**To do**
#1 Please answer these questions about the passage on Matthew Manning:
(a) How often does Manning perform healing sessions, and where?
(b) How old was Manning when he appeared in every major newspaper on both sides of the Atlantic?
(c) At which station does Manning pick up the interviewer?
#2 Summarize the passage on Matthew Manning in two sentences.
#3 Write the next part of the passage on Matthew Manning, picking up after its final sentence.

**Passage to read**
------------------------
The English healer and author Matthew Manning is interviewed in British GQ. A good and lenghty down to earth interview with a healer I also have never heard of before:
Perhaps the most extraordinary thing about Manning is that you - in all likelihood - have never heard of him. He lives in a secluded cottage on Exmoor with his partner, Sarah, and emerges to perform healing sessions twice weekly at a local clinic. Unlike many who simulate then flaunt the kind of powers that have been ascribed to Manning, he does not exploit his reputation in pursuit of great wealth. In the mid-Seventies, after Frost first persuaded him to appear on television, in a special edition of The Frost Interview, Manning, at 19, was featured in every major newspaper on either side of the Atlantic. But fame, he came to realise, never quite suited him. This is the first interview Matthew Manning has given for more than ten years.
He might live within commuting distance of Britain's crystal-gazing capital - Totnes, in Devon - but Manning, 58, is a down-to-earth sort of person; he enjoys a glass of white wine, likes rock'n'roll and, after he collects me in his 4x4 at Bodmin station, he negotiates the tight country lanes with robust expertise. You wouldn't necessarily assume, were you to bump into him in a bar, that this is a man who, on the evidence of multiple tests conducted under rigorous scientific conditions, appears to be able to kill cancer cells with the power of thought.
------------------------
Data records:

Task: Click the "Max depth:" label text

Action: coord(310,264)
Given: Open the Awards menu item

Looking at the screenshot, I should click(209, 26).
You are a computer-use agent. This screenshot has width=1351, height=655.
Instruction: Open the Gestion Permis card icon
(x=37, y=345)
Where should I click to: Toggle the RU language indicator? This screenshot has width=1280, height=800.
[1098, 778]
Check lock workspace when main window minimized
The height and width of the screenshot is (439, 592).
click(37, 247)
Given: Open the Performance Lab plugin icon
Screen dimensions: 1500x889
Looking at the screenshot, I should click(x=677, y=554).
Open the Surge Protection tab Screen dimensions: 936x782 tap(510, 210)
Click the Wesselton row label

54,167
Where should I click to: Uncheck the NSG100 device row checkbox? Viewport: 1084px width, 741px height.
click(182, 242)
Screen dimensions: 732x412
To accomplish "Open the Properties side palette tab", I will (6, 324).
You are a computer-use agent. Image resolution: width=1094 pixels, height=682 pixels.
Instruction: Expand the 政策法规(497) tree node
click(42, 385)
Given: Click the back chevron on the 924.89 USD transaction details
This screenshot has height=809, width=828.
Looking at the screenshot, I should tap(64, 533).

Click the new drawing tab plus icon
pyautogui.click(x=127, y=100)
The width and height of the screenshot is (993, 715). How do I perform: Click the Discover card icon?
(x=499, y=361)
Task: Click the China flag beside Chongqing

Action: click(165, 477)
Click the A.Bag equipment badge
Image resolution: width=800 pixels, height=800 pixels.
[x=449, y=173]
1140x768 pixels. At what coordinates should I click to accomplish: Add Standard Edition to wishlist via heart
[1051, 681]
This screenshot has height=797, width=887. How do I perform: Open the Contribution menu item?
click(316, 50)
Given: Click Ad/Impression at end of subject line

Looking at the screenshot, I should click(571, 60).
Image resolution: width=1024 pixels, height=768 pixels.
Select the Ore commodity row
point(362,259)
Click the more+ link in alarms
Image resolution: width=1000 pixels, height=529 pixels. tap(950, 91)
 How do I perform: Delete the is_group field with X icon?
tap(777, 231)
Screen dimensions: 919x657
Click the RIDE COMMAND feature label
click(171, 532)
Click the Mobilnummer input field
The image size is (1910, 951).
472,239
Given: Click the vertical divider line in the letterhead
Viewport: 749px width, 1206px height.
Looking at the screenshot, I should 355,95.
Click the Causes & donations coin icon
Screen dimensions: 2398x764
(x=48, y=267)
------------------------
**Set of answers**
#1
(a) Twice weekly, at a local clinic.
(b) He was 19.
(c) Bodmin station.

#2 Matthew Manning, a healer who lives in a secluded cottage on Exmoor and holds healing sessions twice weekly at a local clinic, was featured in every major newspaper at 19 after appearing on The Frost Interview, but fame never suited him. Now 58 and giving his first interview in more than ten years, he is a down-to-earth person, yet multiple tests under rigorous scientific conditions indicate he appears able to kill cancer cells with the power of thought.

#3
"The last time we met," I remind Manning, "I asked you to place your hands over me, as you would in a routine healing session. I can still remember the heat; you must have been a foot away and yet it felt like standing far too close to a two-kilowatt electric fire. This was coming through two layers of clothing and it was on the edge of being painful. Do you feel that heat when you're working?
"Sometimes," he says. On one particular occasion, a male patient passed out from the intense -sensation of burning. No faith or belief, Manning insists, is required on the part of his subject. Healing can even work on dogs. "The only way I can describe the feeling," he says, "is that I am channelling some kind of unconditional love."